* [JOB]: Can you copy the lines of the material from the one holding "Open the tracking protection shield icon" through the one holding "[x=402, y=188]", inclusive, reproducing each line verbatim?
++++++++
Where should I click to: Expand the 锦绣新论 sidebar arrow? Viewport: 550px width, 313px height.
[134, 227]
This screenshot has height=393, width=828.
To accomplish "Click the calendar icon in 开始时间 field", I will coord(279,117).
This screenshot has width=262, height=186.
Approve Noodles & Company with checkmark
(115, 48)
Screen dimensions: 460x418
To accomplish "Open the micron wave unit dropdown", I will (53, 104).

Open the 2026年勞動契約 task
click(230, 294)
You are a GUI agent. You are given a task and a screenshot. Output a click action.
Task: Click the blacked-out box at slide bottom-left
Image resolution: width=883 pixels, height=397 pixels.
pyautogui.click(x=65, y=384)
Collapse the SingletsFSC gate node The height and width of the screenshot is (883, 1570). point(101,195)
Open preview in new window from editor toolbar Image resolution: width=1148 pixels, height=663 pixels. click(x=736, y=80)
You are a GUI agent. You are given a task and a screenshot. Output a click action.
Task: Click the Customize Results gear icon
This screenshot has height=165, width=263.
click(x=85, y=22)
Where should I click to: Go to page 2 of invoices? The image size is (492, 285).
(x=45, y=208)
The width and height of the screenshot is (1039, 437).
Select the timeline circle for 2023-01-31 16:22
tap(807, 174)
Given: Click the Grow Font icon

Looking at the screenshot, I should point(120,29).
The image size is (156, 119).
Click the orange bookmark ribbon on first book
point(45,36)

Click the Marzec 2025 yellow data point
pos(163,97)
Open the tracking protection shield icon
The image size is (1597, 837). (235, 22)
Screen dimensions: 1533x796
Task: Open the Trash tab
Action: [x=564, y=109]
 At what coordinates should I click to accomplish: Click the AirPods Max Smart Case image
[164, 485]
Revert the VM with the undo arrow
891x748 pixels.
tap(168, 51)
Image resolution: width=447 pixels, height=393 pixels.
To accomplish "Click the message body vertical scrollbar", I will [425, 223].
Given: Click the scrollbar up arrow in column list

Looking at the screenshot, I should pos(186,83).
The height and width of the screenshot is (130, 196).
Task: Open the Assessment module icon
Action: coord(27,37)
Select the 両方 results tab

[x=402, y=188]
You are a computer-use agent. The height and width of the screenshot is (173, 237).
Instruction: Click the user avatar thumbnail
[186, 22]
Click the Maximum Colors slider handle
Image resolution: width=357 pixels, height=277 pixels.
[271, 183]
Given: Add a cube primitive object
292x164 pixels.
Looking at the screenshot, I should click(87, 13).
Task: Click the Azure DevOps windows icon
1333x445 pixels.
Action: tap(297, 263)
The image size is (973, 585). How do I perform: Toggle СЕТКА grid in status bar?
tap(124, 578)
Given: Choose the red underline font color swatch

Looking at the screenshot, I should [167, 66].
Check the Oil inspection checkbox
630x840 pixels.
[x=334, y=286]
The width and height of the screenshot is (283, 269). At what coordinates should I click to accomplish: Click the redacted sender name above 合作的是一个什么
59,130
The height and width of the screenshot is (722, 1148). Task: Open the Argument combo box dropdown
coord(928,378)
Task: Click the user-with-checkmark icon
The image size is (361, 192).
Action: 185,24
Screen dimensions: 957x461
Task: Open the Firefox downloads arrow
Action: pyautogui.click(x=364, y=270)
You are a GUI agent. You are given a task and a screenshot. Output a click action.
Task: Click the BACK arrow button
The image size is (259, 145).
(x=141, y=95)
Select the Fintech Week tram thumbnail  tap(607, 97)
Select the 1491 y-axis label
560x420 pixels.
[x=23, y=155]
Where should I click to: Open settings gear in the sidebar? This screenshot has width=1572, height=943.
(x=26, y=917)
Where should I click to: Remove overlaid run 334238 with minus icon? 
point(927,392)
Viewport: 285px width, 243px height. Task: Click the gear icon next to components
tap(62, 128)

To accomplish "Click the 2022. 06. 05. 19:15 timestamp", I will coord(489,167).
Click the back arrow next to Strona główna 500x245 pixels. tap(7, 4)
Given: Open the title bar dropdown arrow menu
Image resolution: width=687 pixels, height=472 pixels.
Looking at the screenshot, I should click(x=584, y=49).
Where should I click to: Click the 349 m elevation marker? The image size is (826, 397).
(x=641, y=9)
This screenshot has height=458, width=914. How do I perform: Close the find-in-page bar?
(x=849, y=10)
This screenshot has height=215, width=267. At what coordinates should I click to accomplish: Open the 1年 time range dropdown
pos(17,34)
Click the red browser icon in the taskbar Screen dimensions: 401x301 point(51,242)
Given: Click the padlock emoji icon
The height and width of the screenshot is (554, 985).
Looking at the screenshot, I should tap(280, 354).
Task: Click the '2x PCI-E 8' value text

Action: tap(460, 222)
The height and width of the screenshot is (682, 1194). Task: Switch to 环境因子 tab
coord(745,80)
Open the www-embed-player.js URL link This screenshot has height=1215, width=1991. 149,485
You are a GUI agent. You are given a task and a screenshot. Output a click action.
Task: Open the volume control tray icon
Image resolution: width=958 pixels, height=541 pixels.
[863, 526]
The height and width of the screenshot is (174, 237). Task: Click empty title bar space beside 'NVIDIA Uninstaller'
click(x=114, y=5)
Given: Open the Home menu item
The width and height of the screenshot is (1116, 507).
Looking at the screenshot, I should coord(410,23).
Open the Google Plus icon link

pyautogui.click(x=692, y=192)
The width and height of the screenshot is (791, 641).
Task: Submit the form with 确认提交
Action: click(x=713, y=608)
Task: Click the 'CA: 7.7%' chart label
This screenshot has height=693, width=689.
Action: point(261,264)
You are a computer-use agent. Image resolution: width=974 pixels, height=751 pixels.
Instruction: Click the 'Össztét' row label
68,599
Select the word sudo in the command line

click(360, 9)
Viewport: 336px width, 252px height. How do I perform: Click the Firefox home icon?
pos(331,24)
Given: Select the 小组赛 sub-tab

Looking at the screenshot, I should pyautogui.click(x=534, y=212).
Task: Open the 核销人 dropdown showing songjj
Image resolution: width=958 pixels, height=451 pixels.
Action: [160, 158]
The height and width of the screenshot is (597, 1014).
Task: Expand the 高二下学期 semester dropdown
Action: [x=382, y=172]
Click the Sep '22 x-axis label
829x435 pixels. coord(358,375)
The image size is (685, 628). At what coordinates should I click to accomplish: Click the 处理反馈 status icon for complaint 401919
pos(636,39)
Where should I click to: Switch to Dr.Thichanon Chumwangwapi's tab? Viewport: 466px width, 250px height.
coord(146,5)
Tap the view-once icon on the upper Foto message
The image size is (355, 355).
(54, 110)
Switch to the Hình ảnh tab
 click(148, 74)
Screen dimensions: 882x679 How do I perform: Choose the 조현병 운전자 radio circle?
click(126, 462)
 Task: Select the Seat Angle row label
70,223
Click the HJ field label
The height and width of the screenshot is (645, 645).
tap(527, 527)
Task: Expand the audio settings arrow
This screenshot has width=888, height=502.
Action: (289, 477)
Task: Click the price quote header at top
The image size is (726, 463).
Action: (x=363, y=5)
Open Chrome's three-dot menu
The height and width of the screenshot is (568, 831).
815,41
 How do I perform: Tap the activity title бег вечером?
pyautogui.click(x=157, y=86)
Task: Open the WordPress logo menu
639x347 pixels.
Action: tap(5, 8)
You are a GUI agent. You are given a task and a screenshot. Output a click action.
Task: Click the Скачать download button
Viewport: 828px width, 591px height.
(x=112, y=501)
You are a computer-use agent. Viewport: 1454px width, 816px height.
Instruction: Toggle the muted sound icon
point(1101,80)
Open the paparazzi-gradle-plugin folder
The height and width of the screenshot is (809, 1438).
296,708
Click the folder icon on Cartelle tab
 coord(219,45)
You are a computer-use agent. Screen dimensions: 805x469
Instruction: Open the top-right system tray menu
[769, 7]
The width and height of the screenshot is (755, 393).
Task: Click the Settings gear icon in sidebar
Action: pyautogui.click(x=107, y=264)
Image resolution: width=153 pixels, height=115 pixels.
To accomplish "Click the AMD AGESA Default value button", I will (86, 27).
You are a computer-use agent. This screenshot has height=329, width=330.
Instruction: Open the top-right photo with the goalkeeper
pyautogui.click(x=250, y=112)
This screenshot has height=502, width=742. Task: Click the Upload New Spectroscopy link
++++++++
* [RESPONSE TO THE EXERCISE]:
Open the tracking protection shield icon
The image size is (1597, 837). (235, 22)
Screen dimensions: 1533x796
Task: Open the Trash tab
Action: [x=564, y=109]
 At what coordinates should I click to accomplish: Click the AirPods Max Smart Case image
[164, 485]
Revert the VM with the undo arrow
891x748 pixels.
tap(168, 51)
Image resolution: width=447 pixels, height=393 pixels.
To accomplish "Click the message body vertical scrollbar", I will [425, 223].
Given: Click the scrollbar up arrow in column list

Looking at the screenshot, I should pos(186,83).
The height and width of the screenshot is (130, 196).
Task: Open the Assessment module icon
Action: coord(27,37)
Select the 両方 results tab

[x=402, y=188]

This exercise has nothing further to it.